*Task to carry out:* All of the data below is to be returned unaltered.

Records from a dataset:
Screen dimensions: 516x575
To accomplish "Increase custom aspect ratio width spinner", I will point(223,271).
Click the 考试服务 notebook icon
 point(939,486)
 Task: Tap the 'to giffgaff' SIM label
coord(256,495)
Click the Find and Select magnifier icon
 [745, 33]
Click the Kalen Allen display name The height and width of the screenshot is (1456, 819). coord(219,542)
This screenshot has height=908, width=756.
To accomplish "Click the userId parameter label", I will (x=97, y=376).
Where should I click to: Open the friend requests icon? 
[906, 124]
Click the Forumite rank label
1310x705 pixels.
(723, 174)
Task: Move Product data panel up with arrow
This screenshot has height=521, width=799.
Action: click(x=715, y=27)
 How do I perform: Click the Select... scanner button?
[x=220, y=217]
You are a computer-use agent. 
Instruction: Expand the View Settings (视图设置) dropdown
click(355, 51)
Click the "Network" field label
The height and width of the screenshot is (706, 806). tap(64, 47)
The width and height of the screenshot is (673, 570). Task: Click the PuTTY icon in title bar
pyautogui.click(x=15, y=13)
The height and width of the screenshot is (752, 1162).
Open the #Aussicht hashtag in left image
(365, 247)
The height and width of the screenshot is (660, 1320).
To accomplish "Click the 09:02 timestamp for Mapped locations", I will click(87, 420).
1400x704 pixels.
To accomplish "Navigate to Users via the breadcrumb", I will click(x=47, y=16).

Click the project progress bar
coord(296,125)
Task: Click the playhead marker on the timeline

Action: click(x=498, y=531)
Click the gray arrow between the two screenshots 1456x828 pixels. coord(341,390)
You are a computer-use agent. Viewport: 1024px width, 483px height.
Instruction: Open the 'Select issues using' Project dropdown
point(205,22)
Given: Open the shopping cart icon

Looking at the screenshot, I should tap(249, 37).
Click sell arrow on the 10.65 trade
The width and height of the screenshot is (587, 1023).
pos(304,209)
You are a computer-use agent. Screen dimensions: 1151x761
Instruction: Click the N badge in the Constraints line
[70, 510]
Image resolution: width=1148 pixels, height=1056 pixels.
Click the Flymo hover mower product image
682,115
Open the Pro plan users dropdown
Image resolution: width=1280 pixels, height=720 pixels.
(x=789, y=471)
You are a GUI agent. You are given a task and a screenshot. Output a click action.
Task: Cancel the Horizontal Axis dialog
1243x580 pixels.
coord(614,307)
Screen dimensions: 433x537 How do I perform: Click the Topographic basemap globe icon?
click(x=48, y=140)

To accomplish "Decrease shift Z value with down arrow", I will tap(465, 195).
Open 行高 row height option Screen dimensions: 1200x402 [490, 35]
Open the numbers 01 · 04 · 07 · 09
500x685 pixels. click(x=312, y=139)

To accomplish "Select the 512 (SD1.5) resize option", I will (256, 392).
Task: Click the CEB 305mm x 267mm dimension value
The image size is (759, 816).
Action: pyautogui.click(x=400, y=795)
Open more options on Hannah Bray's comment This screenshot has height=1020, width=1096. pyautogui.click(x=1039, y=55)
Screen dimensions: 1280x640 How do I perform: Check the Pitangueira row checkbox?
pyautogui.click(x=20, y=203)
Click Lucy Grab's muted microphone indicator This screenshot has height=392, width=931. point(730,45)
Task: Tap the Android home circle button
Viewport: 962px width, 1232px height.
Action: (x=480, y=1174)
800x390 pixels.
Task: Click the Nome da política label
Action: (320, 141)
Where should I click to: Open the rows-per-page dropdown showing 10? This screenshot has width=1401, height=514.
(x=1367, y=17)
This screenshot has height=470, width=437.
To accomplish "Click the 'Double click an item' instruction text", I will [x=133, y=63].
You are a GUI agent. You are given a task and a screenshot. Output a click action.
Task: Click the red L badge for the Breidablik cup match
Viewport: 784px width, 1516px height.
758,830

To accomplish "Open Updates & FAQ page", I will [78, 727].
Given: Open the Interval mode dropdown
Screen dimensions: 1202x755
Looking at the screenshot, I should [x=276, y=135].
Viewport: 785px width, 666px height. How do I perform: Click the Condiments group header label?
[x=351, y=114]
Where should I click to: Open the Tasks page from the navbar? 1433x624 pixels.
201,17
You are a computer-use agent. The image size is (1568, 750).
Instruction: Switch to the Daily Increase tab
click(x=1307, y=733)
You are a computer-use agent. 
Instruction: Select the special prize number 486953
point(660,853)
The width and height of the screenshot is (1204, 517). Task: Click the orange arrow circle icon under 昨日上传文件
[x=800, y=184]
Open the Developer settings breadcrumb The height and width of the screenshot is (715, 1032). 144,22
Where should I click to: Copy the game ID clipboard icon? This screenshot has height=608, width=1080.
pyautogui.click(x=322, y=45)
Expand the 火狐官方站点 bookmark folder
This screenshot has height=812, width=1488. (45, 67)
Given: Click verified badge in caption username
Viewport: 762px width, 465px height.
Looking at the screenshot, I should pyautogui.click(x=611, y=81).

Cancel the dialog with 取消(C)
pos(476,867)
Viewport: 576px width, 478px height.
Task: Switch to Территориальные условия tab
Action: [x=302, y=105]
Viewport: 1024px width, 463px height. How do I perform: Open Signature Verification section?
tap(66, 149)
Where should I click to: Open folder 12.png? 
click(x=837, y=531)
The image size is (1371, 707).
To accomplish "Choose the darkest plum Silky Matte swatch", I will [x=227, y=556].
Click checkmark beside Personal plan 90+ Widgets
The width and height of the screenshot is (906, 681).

*Answer to this task:*
Screen dimensions: 516x575
To accomplish "Increase custom aspect ratio width spinner", I will point(223,271).
Click the 考试服务 notebook icon
 point(939,486)
 Task: Tap the 'to giffgaff' SIM label
coord(256,495)
Click the Find and Select magnifier icon
 [745, 33]
Click the Kalen Allen display name The height and width of the screenshot is (1456, 819). coord(219,542)
This screenshot has height=908, width=756.
To accomplish "Click the userId parameter label", I will (x=97, y=376).
Where should I click to: Open the friend requests icon? 
[906, 124]
Click the Forumite rank label
1310x705 pixels.
(723, 174)
Task: Move Product data panel up with arrow
This screenshot has height=521, width=799.
Action: click(x=715, y=27)
 How do I perform: Click the Select... scanner button?
[x=220, y=217]
You are a computer-use agent. 
Instruction: Expand the View Settings (视图设置) dropdown
click(355, 51)
Click the "Network" field label
The height and width of the screenshot is (706, 806). tap(64, 47)
The width and height of the screenshot is (673, 570). Task: Click the PuTTY icon in title bar
pyautogui.click(x=15, y=13)
The height and width of the screenshot is (752, 1162).
Open the #Aussicht hashtag in left image
(365, 247)
The height and width of the screenshot is (660, 1320).
To accomplish "Click the 09:02 timestamp for Mapped locations", I will click(87, 420).
1400x704 pixels.
To accomplish "Navigate to Users via the breadcrumb", I will click(x=47, y=16).

Click the project progress bar
coord(296,125)
Task: Click the playhead marker on the timeline

Action: click(x=498, y=531)
Click the gray arrow between the two screenshots 1456x828 pixels. coord(341,390)
You are a computer-use agent. Viewport: 1024px width, 483px height.
Instruction: Open the 'Select issues using' Project dropdown
point(205,22)
Given: Open the shopping cart icon

Looking at the screenshot, I should tap(249, 37).
Click sell arrow on the 10.65 trade
The width and height of the screenshot is (587, 1023).
pos(304,209)
You are a computer-use agent. Screen dimensions: 1151x761
Instruction: Click the N badge in the Constraints line
[70, 510]
Image resolution: width=1148 pixels, height=1056 pixels.
Click the Flymo hover mower product image
682,115
Open the Pro plan users dropdown
Image resolution: width=1280 pixels, height=720 pixels.
(x=789, y=471)
You are a GUI agent. You are given a task and a screenshot. Output a click action.
Task: Cancel the Horizontal Axis dialog
1243x580 pixels.
coord(614,307)
Screen dimensions: 433x537 How do I perform: Click the Topographic basemap globe icon?
click(x=48, y=140)

To accomplish "Decrease shift Z value with down arrow", I will tap(465, 195).
Open 行高 row height option Screen dimensions: 1200x402 [490, 35]
Open the numbers 01 · 04 · 07 · 09
500x685 pixels. click(x=312, y=139)

To accomplish "Select the 512 (SD1.5) resize option", I will (256, 392).
Task: Click the CEB 305mm x 267mm dimension value
The image size is (759, 816).
Action: pyautogui.click(x=400, y=795)
Open more options on Hannah Bray's comment This screenshot has height=1020, width=1096. pyautogui.click(x=1039, y=55)
Screen dimensions: 1280x640 How do I perform: Check the Pitangueira row checkbox?
pyautogui.click(x=20, y=203)
Click Lucy Grab's muted microphone indicator This screenshot has height=392, width=931. point(730,45)
Task: Tap the Android home circle button
Viewport: 962px width, 1232px height.
Action: (x=480, y=1174)
800x390 pixels.
Task: Click the Nome da política label
Action: (320, 141)
Where should I click to: Open the rows-per-page dropdown showing 10? This screenshot has width=1401, height=514.
(x=1367, y=17)
This screenshot has height=470, width=437.
To accomplish "Click the 'Double click an item' instruction text", I will [x=133, y=63].
You are a GUI agent. You are given a task and a screenshot. Output a click action.
Task: Click the red L badge for the Breidablik cup match
Viewport: 784px width, 1516px height.
758,830

To accomplish "Open Updates & FAQ page", I will [78, 727].
Given: Open the Interval mode dropdown
Screen dimensions: 1202x755
Looking at the screenshot, I should [x=276, y=135].
Viewport: 785px width, 666px height. How do I perform: Click the Condiments group header label?
[x=351, y=114]
Where should I click to: Open the Tasks page from the navbar? 1433x624 pixels.
201,17
You are a computer-use agent. The image size is (1568, 750).
Instruction: Switch to the Daily Increase tab
click(x=1307, y=733)
You are a computer-use agent. 
Instruction: Select the special prize number 486953
point(660,853)
The width and height of the screenshot is (1204, 517). Task: Click the orange arrow circle icon under 昨日上传文件
[x=800, y=184]
Open the Developer settings breadcrumb The height and width of the screenshot is (715, 1032). 144,22
Where should I click to: Copy the game ID clipboard icon? This screenshot has height=608, width=1080.
pyautogui.click(x=322, y=45)
Expand the 火狐官方站点 bookmark folder
This screenshot has height=812, width=1488. (45, 67)
Given: Click verified badge in caption username
Viewport: 762px width, 465px height.
Looking at the screenshot, I should pyautogui.click(x=611, y=81).

Cancel the dialog with 取消(C)
pos(476,867)
Viewport: 576px width, 478px height.
Task: Switch to Территориальные условия tab
Action: [x=302, y=105]
Viewport: 1024px width, 463px height. How do I perform: Open Signature Verification section?
tap(66, 149)
Where should I click to: Open folder 12.png? 
click(x=837, y=531)
The image size is (1371, 707).
To accomplish "Choose the darkest plum Silky Matte swatch", I will [x=227, y=556].
Click checkmark beside Personal plan 90+ Widgets
The width and height of the screenshot is (906, 681).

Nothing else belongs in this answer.